Derivatives are financial instruments that derive their value from the price of an underlying asset or index. Broadly, there are three types of derivatives: futures, swaps, and options. Swaps may be traded bilaterally, often between two financial entities or through a regulated clearinghouse. Futures and options are traded on regulated exchanges and cleared through clearinghouses. Derivatives markets are highly interconnected with the financial system. Major swap dealers are often affiliates of large banks. Some argue that, as a result, the failure of a swap dealer or the dealer’s client could impact its trading counterparties and potentially spread losses through the financial system.
High concentration of derivatives activity among a few large banks can also mean that severe price dislocations— such as the sharp spikes in wheat and natural gas prices following the 2022 Russian invasion of Ukraine—could drain liquidity from the financial system, by leading to sudden large calls for margin to cover accumulating losses. In 2022, for example, the combination of high concentration of derivatives activity and strong interlinkages among such financial firms amid market volatility highlighted financial system vulnerabilities.

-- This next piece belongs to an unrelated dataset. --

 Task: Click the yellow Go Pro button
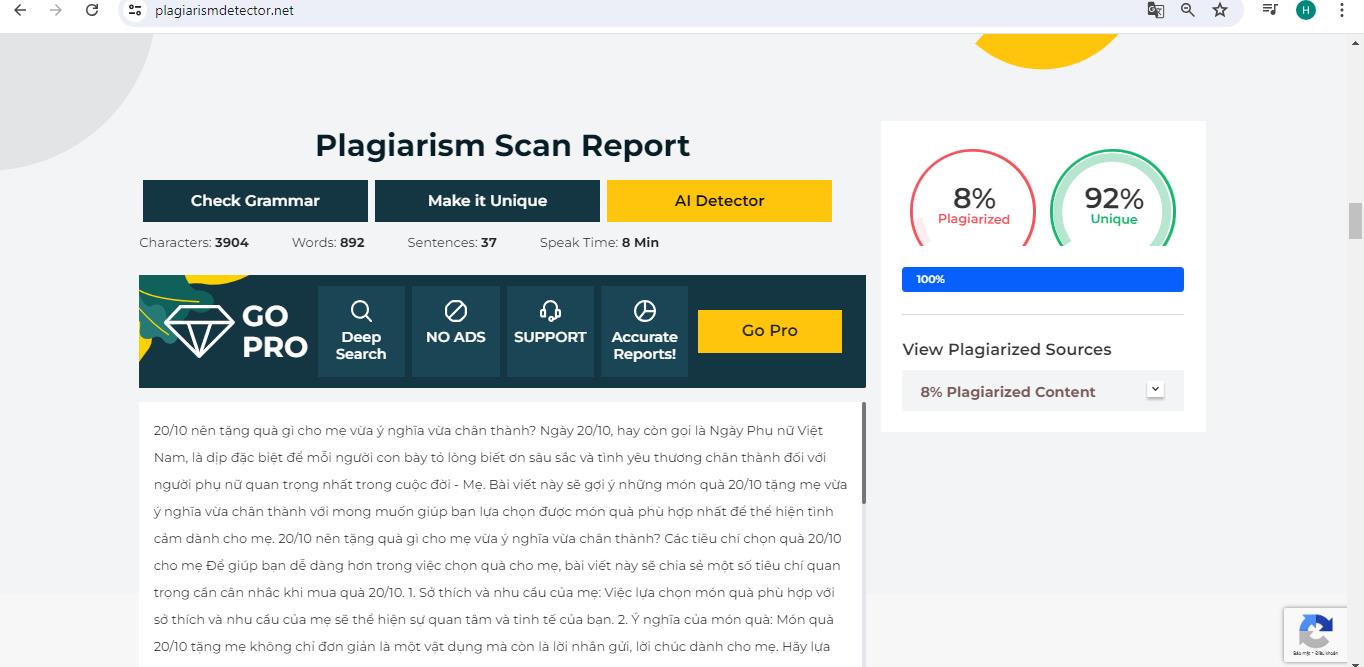769,331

Every quarter, U.S. banks are required to file Consolidated Reports of Condition and Income, known as call reports, with their primary regulators. A call report describes the
bank’s financial state and includes an accounting of the derivative contracts to which the bank is party. This accounting includes the underlying assets or benchmarks for the derivatives, the type of derivatives being used (e.g., future, option, swap), and whether the derivatives are exchange-traded. By analyzing the data from all 4,594 call reports filed on June 30, 2024, CRS has identified several characteristics of bank derivative activities.

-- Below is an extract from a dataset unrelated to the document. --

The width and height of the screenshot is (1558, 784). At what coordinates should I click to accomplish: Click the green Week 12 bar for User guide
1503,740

Quantities of derivatives can be expressed either in terms of fair value—meaning the market value of the contracts—or in terms of notional amount—meaning the total value of the underlying assets in a contract. A notional amount is typically much larger than the fair value of a contract. The total notional value of a bank’s derivatives can be greater than its assets.
Figure 1. Bank Derivative Holdings Are Highly Concentrated Among the Largest Banks
Source: CRS analysis of Federal Financial Institutions Examination Council (FFIEC) bulk call report data from June 30, 2024. Notes: The top four holders of bank derivatives are, in descending order, JPMorgan, Goldman Sachs, Citibank, and Bank of America. Small bank derivative holdings are 0.10% of overall holdings.
For the purposes of this report, large banks are those with more than $250 billion in total assets, medium banks are those with between $5 billion and $250 billion, and small banks are those with less than $5 billion.
Table 1. Large Banks Hold More Derivatives Relative to the Size of Their Assets
Bank Size Category
Share of Total Bank Assets
Share of Total Notional Derivative Amounts
Large 57.7% 97.9%
Derivatives Trading in U.S. Banking
https://crsreports.congress.gov
Bank Size Category
Share of Total Bank Assets
Share of Total Notional Derivative Amounts
Medium 31.2% 2.0%
Small 11.1% 0.1%
Source: CRS analysis of FFIEC bulk call report data from June 30, 2024.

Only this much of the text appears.